Riemer referred to Tom DiLiberto, the claimed source for his ideas, as the head of climate.gov. Except he’s not.

Then Riemer went on at great length about how heat islands aren’t really “urban” heat islands because tall buildings provide a lot of shade and shield people from the sun. If there is more heat, it shows we need taller buildings.

That’d be news to NY1, which reported earlier this year that New York—the city with by far the greatest concentration of tall buildings in the country—is the country’s third hottest urban heat island with temperatures 8 degrees above the surrounding area.

Riemer lays much of the blame on roads, which along with buildings trap and then radiate heat. But it’s hard to have a city without roads even in a place with as much public transit as NYC. Riemer likes and doesn’t mention sidewalks and bike lanes but they trap and radiate heat too.

After sharing his empirically false views, Riemer then asked to remove “urban” from urban heat islands. This nomenclature fetish is mainly about protecting urbanism, Riemer’s ideological church, from the slightest negative taint. This is the sort of zealotry that can’t acknowledge issues are complicated.
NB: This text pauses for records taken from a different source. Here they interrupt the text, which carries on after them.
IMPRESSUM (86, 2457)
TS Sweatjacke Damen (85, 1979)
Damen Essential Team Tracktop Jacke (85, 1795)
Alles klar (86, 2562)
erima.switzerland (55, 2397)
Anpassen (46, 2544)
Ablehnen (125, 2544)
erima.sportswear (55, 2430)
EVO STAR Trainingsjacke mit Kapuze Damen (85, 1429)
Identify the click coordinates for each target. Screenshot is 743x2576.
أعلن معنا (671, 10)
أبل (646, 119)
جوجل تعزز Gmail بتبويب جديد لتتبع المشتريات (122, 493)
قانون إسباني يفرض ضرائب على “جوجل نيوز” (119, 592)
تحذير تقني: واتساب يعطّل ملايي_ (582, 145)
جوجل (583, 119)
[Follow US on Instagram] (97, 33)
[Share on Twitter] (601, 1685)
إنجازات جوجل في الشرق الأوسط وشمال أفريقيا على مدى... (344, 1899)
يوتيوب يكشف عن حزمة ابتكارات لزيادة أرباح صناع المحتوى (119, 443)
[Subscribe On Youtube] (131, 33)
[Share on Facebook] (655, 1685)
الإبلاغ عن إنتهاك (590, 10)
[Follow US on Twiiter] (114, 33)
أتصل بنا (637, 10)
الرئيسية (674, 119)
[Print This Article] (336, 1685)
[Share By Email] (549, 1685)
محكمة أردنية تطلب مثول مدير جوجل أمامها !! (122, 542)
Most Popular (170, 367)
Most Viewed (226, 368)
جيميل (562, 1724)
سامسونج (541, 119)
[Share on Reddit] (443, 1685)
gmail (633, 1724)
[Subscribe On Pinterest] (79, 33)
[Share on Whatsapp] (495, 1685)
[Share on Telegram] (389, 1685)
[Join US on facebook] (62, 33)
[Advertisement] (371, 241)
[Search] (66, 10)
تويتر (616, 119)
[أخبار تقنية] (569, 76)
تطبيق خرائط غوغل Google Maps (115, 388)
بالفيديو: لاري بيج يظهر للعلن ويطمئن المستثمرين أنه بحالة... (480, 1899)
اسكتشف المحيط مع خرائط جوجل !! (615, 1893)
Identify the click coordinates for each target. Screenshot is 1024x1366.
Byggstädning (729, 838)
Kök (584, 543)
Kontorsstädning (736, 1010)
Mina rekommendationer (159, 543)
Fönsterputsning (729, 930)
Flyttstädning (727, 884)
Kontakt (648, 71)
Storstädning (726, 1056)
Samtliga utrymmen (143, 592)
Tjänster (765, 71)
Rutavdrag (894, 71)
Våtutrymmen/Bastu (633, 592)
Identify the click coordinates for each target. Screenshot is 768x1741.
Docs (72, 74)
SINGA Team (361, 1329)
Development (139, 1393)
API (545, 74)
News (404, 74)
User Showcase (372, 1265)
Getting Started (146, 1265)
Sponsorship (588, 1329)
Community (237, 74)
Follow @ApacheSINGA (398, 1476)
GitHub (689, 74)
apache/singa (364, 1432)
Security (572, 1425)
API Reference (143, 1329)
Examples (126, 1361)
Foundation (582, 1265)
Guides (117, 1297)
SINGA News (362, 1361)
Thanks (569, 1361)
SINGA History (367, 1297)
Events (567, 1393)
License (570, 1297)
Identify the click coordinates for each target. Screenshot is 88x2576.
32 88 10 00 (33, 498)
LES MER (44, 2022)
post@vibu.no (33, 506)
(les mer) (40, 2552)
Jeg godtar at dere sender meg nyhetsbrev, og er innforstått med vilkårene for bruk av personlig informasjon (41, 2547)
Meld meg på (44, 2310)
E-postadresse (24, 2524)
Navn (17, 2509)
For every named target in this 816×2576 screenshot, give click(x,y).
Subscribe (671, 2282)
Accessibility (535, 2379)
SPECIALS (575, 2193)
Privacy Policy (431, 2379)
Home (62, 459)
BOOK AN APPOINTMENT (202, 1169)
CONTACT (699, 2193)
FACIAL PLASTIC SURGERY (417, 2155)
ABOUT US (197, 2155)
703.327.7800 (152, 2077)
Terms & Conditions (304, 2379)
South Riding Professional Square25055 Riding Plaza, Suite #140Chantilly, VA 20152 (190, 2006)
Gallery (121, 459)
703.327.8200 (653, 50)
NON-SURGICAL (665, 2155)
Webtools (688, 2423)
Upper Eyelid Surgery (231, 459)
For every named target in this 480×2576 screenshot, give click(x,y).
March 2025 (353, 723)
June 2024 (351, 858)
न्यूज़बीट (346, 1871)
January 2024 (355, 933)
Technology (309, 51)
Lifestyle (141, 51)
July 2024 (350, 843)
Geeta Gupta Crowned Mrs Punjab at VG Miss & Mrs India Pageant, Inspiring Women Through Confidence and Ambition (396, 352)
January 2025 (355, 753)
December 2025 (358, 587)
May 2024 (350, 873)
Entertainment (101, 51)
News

That, for example, NYC is hotter and more polluted than most places yet also has far less environmental impact. Instead, density solves all problems.

This waste of time and the rest of the Council’s bored acquiescence with this balderdash perhaps wouldn’t be so bad if the Council were meaningfully engaged with either the issues or the community. After poring over the privileged submissions of two lobbyists, far less attention is being given to the 1500 pages of input from community members with less access.

One issue, for example, that merits more scrutiny is telecommuting. This supposedly forward thinking visionary plan the next 30 years gives no thought to how already skyrocketing telecommuting rates will reshape living, working or transportation patterns. Presumably, it will also influence where people want to live and in what housing types.

The Council instead chooses to focus its limited attention on Riemer’s dotty notion to rename urban heat islands. Meanwhile, Planning Board Chair Casey Anderson and pals continue to hold court and dictate the plan despite the ever growing laundry list of troublesome behavior by this highly paid public official: flouting rules for community consultation, routine violations of the Open Meetings Act, failure to register lobbyists, and an open office bar.

Urban heat islands. It’s exam time for the Council. Time to engage more deeply with the community and the issues. But it feels like they’d rather punt than study. If Thrive is to have any scrap of legitimacy, this needs to change.